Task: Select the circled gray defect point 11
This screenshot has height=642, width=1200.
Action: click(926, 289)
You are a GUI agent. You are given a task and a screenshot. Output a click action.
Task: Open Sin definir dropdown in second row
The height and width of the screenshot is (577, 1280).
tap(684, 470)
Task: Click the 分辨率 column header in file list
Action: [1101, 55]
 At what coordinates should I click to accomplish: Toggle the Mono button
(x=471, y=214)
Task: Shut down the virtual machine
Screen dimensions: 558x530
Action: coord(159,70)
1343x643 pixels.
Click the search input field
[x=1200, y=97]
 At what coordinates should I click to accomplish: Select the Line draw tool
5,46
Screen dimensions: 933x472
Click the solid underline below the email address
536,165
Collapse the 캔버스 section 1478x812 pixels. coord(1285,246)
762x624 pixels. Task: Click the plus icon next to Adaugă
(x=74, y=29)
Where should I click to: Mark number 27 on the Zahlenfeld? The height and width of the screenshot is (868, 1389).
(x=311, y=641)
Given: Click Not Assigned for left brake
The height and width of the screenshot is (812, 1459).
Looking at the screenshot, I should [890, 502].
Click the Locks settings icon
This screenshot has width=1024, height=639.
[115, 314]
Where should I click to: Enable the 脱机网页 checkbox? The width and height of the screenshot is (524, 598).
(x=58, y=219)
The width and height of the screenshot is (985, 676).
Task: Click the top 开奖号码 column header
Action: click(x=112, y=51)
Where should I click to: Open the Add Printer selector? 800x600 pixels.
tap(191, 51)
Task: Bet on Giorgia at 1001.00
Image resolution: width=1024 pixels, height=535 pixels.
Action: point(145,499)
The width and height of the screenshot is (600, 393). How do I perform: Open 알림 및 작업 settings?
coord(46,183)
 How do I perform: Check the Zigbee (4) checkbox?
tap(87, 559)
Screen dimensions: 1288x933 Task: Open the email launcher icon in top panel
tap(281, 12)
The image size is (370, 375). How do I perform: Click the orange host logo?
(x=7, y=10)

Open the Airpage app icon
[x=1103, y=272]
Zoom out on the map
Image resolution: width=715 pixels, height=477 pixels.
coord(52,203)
————
Assignment: Every line from the one containing "The image size" through the final line of the data above is to be restated word for word, and nothing more.

Result of this task:
The image size is (370, 375). How do I perform: Click the orange host logo?
(x=7, y=10)

Open the Airpage app icon
[x=1103, y=272]
Zoom out on the map
Image resolution: width=715 pixels, height=477 pixels.
coord(52,203)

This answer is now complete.